Museum unveils new permanent exhibit

By Joseph Slacian

About a dozen people were on hand Friday afternoon when officials from the Wabash County Historical Museum unveiled its new, permanent exhibit: “Faces of Change.”

The exhibit, located on the museum’s second floor, features 18 local individuals who have influenced change in rural America. It is sponsored by Midwest Eye Consultants in partnership with Indiana Humanities and the National Endowment for the Humanities.

The museum was awarded a grant to host a local program exploring themes from a traveling Smithsonian exhibit called “Crossroads: A Change in Rural America.” The grant allowed officials to design a local program based on the Smithsonian theme.

“We were able to design a program based on change in rural America, and we were able to put a Wabash County spin on it,” Museum President and CEO Mitch Figert said during the ceremony.

When compiling the exhibit, he said, museum officials wanted to incorporate residents from throughout Wabash County.

“We wanted people that influenced change throughout Wabash County and in a variety of ways,” Figert said. “They’re not all deceased. Some of these people are still influencing change today.”

Putting the exhibit together was at times easy, and at times “we thought we were cursed,” he joked, noting that finding information or items for the three-dimensional exhibits was at times difficult.

Figert also noted that many people from around Wabash County have influenced change in the area, and they will be featured later in the permanent, rotating exhibit.

“We’ll be taking things in and out,” he said.

The exhibit also is interactive, and museum visitors can answer various questions posed by the museum staff. The current question is “What is your favorite exhibit in Wabash County?”

“We’ll collect that data and hold that,” he said. “It might be information that’s important to, say, Grow Wabash County.”

Four questions also are featured with the exhibit, and visitors can answer them on forms provided by the museum.

Next spring, Figert added, a speaker series will take place to coincide with the exhibit.

Among those featured in the exhibit is Jim Ridenour, former director of the Indiana Department of Natural Resources before becoming director of the National Park Service under President George H. W. Bush’s administration.

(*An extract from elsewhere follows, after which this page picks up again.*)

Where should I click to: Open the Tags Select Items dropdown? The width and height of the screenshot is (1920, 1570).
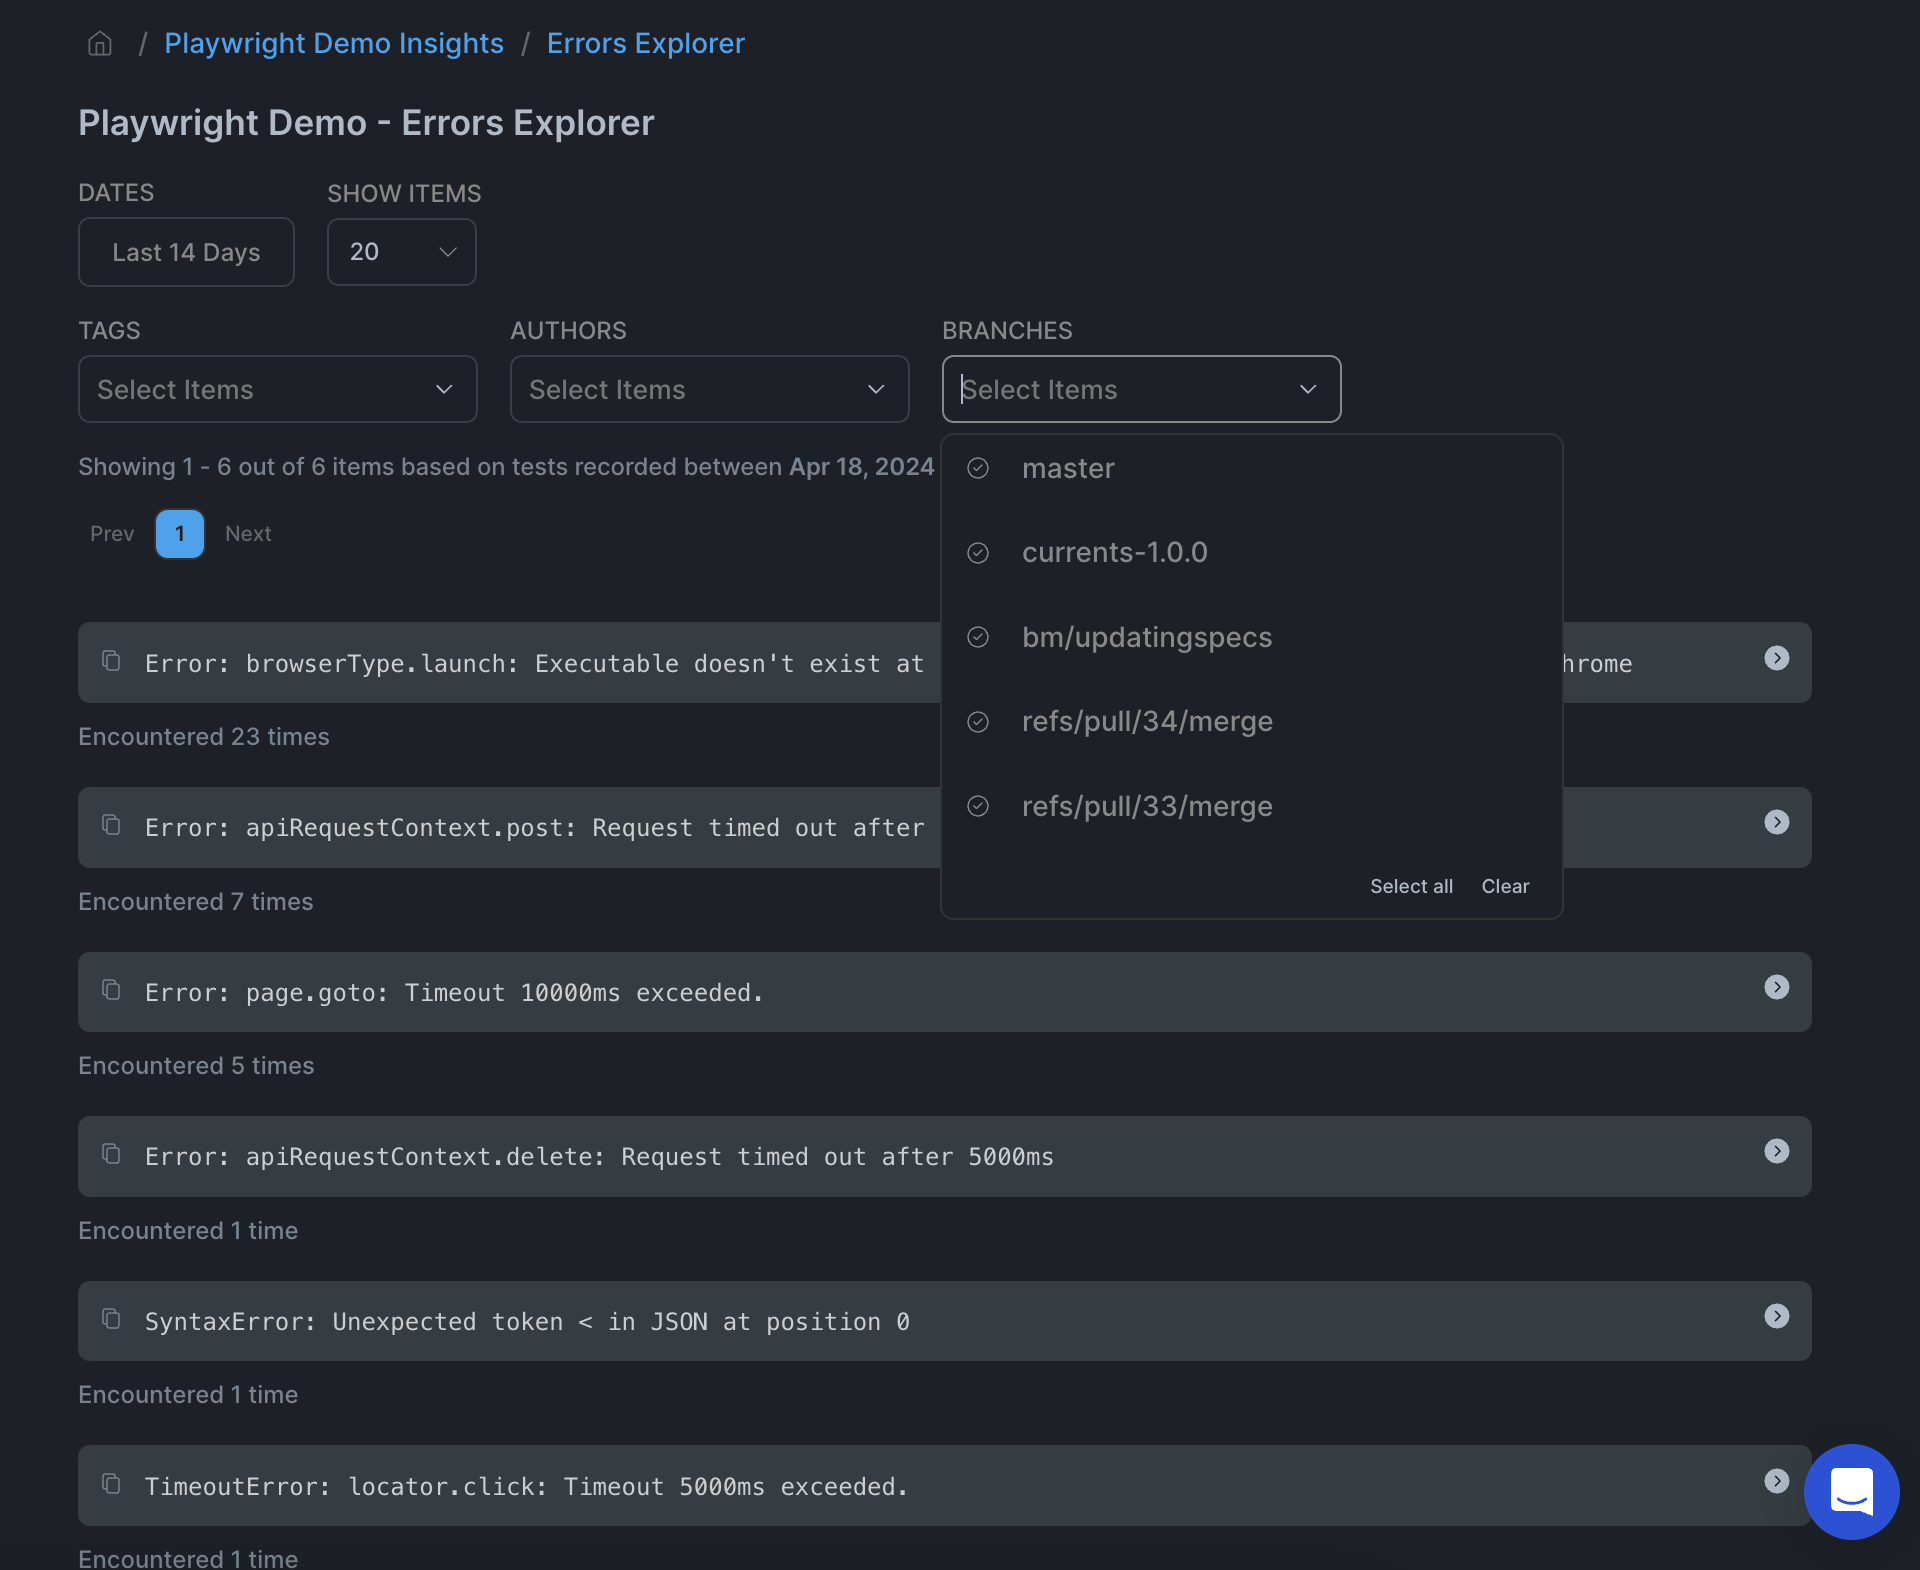point(277,390)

“It’s really neat,” Ridenour said of the exhibit. “I’ve been kind of concerned about what’s going to happen to all this stuff that shows what my life has been like. My kids live in California. Wabash is where I grew up. Wabash is my home. If my kids want to see my stuff they can come to Wabash.

“I think the museum is doing a great job with it. The display looks great.”

Indiana Humanities representative Megan Telligman also was on hand for the unveiling.

“I think Mitch and his team have done a beautiful job finding these exemplary figures that have changed the community for the better,” she said. “It’s truly inspirational to see all these stories laid out.”